----- SOURCE PASSAGE

A leader of Kazakhstan’s opposition says the opposition has much to gain, even if it loses the next presidential election
By Petr Svoik
Thanks to Caspian Sea oil and the country’s location between Russia, China and the Islamic world, Kazakhstan is fated to face close international scrutiny of its internal political life and to have very influential forces play an active part in its affairs. The general interest in long-term stability is usually linked with the figure of President Nursultan Nazarbaev. According to the Constitution, however, new elections must be held no later than the year 2000. The president may even, for reasons I will outline later, have to call them before that date. In any case, it is already clear that the era of no alternatives to Nursultan Nazarbaev is over. This is mostly thanks to the "Azamat" movement.
In translation from the Kazakh language, the word Azamat means both "citizen," and "real man." In a word — "gentleman." The movement was founded at the beginning of last year by seventy influential scholars, writers, artists, and well-known politicians. Since its creation, the movement has progressed from intellectual criticism of the president’s reforms to open opposition to Nursultan Nazarbaev’s regime of personal power.

----------
----- DATA EXCERPT

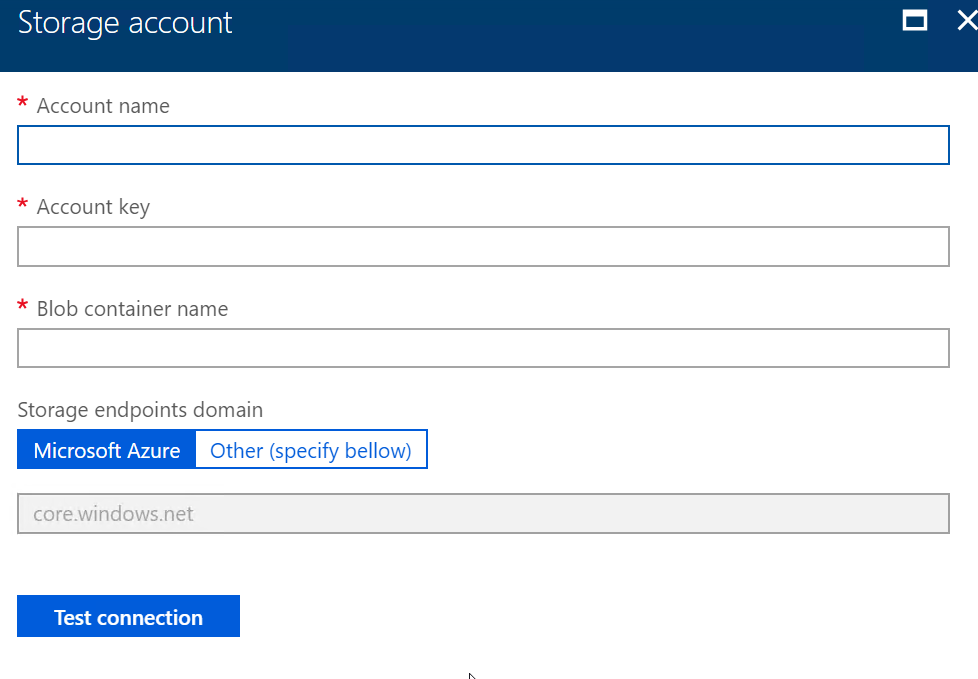978x679 pixels.
Task: Click into the Account key field
Action: click(x=483, y=246)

----------

**WHAT TO DO:**
1 - According to the passage on Kazakhstan's opposition, why is the country fated to face close international scrutiny of its internal political life?
2 - Reproduce word for word the part of the passage on Kazakhstan's opposition starting with "In translation from" and going on through "of personal power.".

**SOLUTIONS TO EACH TASK:**
1 - Kazakhstan faces close international scrutiny because of its Caspian Sea oil and its location between Russia, China and the Islamic world. These same factors mean very influential forces play an active part in its affairs.

2 -
In translation from the Kazakh language, the word Azamat means both "citizen," and "real man." In a word — "gentleman." The movement was founded at the beginning of last year by seventy influential scholars, writers, artists, and well-known politicians. Since its creation, the movement has progressed from intellectual criticism of the president’s reforms to open opposition to Nursultan Nazarbaev’s regime of personal power.